A 30/70 chromium-iron anode was again used in a sulfate solution to plate alloy coatings on a copper-coated, steel-ring cathode. The plating solution compositions were as follows:
Alloy coatings were deposited at 50°C as shown in Table 3.
Some early results (Samples 61-80) were taken before the importance of pH was ascertained. Hence, a pH meter without extreme accuracy was used. Later, the meter was replaced by a more accurate instrument. Nevertheless, thin, matte coatings were obtained outside of the preferred pH range using the divalent/trivalent chromium electrolyte. These coatings may be made with high chromium contents by use of the high current densities and agitation.
Results were not always consistent when using the less accurate pH meter as can be seen in the Table 3, however, we attribute this to the lack of sufficient accuracy in measuring pH and in maintaining that pH throughout the bath. When using the more accurate meter and when within the preferred pH range it may be seen that good control of the process can be had. For example, in samples 12A and 12C, the pH was within the preferred range and the chromium content of the deposit was increased greatly with increasing current density, e.g. from 32 to 62% Cr with an increase in current density from 160 to 390 amps/dm².

Claims

1. A method for high rate electrodeposition of a chromium alloy coating on a cathode by means of electrolyzing an aqueous plating solution comprising iron ions and divalent and trivalent chromium ions at a current density of at least about 75 amps/dm² and a pH of between about 0.5 and 2.0 characterized in that the relative motion between the cathode and the aqueous plating solution at the cathode surface is of at least about 1 m/sec.

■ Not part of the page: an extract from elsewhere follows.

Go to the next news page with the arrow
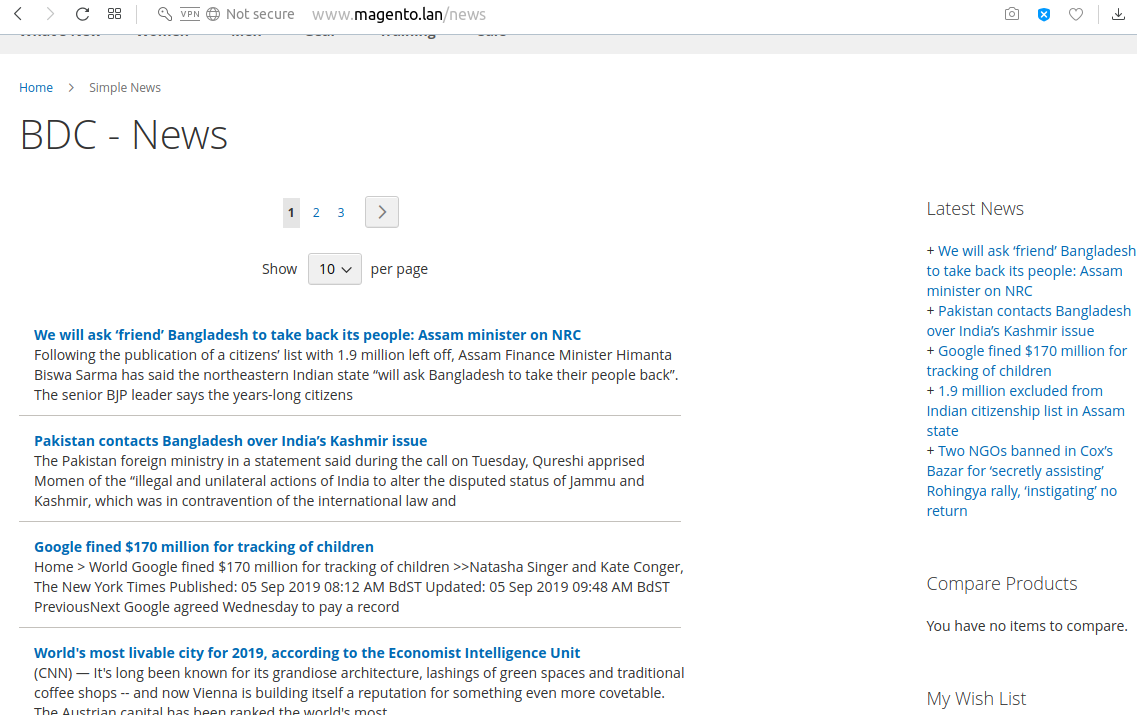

2. The electrodeposition method of claim 1, characterized in that the electrolyzing aqueous plating solution further comprises additional alloying metal ions selected from nickel and/or cobalt.

3. The electrodeposition method of claim 2 for producing a chromium alloy coating consisting essentially of 5-80 weight percent chromium, 20-95 weight percent iron and 0-50 weight percent nickel, characterized in electrolyzing an aqueous plating solution comprising of from about 20 g/I to saturation of divalent and trivalent chromium ions, from about 1-50 g/I iron ions and from about 0-50 g/I nickel ions.

4. The electrodeposition method of claims 1 or 2 characterized in electrolyzing the aqueous plating solution which further comprises complexing anions of mineral acids selected from sulfuric, sulfamic, hydrochloric, phosphoric and boric acids.

5. The electrodeposition method of claims 1 or 2 characterized in maintaining the pH of the aqueous plating solution at between about 1.7 and 1.8.

6. The electrodeposition method of claim 5 wherein the anode is insoluble further characterized in preventing the oxidation of divalent and trivalent chromium near the cathode by inhibiting the migration of oxidation agents to the cathode.

7. The electrodeposition method of claim 1 characterized in that the current density is between about 150 and 400 amps/dm².